GPUs require special drivers and software. These items are not pre-installed on Cloud Dataproc clusters by default. This initialization action installs GPU drivers for NVIDIA on master and workers node in a Google Cloud Dataproc cluster.
Note: This feature is in Beta mode.
You can use this initialization action to create a new Dataproc cluster with GPU support: this initialization action will install GPU drivers and CUDA. If you need a more recent GPU driver please visit NVIDIA site.
-
Use the
gcloud
command to create a new cluster with this initialization action. The following command will create a new cluster named<CLUSTER_NAME>
and install GPU drivers.gcloud beta dataproc clusters create <CLUSTER_NAME> \ --master-accelerator type=nvidia-tesla-v100 \ --worker-accelerator type=nvidia-tesla-v100,count=4 \ --initialization-actions gs://$MY_BUCKET/gpu/install_gpu_driver.sh \ --metadata install_gpu_agent=false
-
Use the
gcloud
command to create a new cluster with this initialization action. The following command will create a new cluster named<CLUSTER_NAME>
, install GPU drivers and add the GPU monitoring service.gcloud beta dataproc clusters create <CLUSTER_NAME> \ --master-accelerator type=nvidia-tesla-v100 \ --worker-accelerator type=nvidia-tesla-v100,count=4 \ --initialization-actions gs://$MY_BUCKET/gpu/install_gpu_driver.sh \ --metadata install_gpu_agent=true \ --scopes https://www.googleapis.com/auth/monitoring.write
-
install_gpu_agent: true|false
- this is an optional parameter with case sensitive value.Note: This parameter will collect GPU utilization and send statistics to StackDriver. Make sure you add the correct scope to access StackDriver.
-
Once the cluster has been created, you can access the Dataproc cluster and verify NVIDIA drivers are install successfully.
sudo nvidia-smi
-
If you install the GPU collection service, verify installation by using the following command:
sudo systemctl status gpu_utilization_agent.service
For more information about GPU support, take a look at Dataproc documentation
The initialization action installs a monitoring agent that monitors the GPU usage on the instance. This will auto create the GPU metrics.

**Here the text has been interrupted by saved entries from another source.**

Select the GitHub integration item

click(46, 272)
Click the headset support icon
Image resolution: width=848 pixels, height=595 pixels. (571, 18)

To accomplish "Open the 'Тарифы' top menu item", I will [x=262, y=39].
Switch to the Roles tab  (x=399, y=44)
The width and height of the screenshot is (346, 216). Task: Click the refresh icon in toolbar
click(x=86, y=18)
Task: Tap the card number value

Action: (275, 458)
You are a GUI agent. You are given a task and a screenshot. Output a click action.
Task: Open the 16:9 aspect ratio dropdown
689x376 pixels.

pip3 install -r ./requirements.txt
python3 report_gpu_metrics.py &
If you need to create metrics using create_metric_descriptor
first run the
following commands:
pip3 install -r ./requirements.txt
python3 create_gpu_metrics.py
Example:
Created projects/project-sample/metricDescriptors/custom.googleapis.com/gpu_utilization.
Created projects/project-sample/metricDescriptors/custom.googleapis.com/gpu_memory_utilization.
Problem: Error when running report_gpu_metrics
google.api_core.exceptions.InvalidArgument: 400 One or more TimeSeries could not be written:
One or more points were written more frequently than the maximum sampling period configured for the metric.
:timeSeries[0]
Solution: Verify service is running in background
sudo systemctl status gpu_utilization_agent.service
- This initialization script will install NVIDIA GPU drivers in all nodes in which a GPU is detected.
- This initialization script uses Debian packages to install CUDA driver
- Tested with Dataproc 1.2+.